Among the entries that follow, how many lines contain the word "computer"? Give the number alone.

§ **INPUT FOR THIS TASK**:
╔══

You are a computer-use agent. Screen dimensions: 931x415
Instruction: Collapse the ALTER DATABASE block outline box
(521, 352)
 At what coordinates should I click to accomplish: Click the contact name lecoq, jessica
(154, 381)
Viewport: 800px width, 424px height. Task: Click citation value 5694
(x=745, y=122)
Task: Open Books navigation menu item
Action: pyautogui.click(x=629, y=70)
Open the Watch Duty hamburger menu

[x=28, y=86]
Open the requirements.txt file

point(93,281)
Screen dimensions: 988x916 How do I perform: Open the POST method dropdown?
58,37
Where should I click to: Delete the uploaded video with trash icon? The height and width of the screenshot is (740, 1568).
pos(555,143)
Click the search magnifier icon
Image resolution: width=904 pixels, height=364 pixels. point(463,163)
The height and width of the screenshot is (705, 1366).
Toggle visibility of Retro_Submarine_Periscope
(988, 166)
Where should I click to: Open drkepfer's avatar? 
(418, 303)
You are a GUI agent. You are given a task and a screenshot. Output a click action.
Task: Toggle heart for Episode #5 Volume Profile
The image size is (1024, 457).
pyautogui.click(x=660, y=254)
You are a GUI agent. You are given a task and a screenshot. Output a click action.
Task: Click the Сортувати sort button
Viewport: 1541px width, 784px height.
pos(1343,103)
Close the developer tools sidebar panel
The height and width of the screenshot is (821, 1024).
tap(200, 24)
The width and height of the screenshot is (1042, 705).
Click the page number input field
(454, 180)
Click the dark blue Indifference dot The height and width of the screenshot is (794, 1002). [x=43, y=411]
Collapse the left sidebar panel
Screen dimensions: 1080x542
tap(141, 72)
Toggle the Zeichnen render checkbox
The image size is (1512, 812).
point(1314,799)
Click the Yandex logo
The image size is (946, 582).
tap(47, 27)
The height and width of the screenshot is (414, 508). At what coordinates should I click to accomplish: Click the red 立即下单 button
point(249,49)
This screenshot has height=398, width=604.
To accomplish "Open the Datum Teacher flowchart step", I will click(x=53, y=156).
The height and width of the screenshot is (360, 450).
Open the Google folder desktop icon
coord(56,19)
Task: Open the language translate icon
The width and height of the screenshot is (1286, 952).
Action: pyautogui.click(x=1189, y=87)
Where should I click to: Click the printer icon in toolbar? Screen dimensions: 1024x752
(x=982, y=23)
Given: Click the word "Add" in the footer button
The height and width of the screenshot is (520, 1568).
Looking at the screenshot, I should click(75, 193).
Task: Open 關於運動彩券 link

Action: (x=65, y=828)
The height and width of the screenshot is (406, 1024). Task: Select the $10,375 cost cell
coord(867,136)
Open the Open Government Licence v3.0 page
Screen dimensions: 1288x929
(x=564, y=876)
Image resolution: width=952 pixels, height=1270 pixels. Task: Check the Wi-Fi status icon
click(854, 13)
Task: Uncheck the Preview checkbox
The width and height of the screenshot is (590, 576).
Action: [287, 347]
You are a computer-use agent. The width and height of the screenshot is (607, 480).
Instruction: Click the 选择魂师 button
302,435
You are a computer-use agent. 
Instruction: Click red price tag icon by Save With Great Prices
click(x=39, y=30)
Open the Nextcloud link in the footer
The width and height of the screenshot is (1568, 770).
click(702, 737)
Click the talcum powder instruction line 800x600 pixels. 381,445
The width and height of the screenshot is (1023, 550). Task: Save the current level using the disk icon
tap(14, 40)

╚══

§ **ANSWER BOX**:
3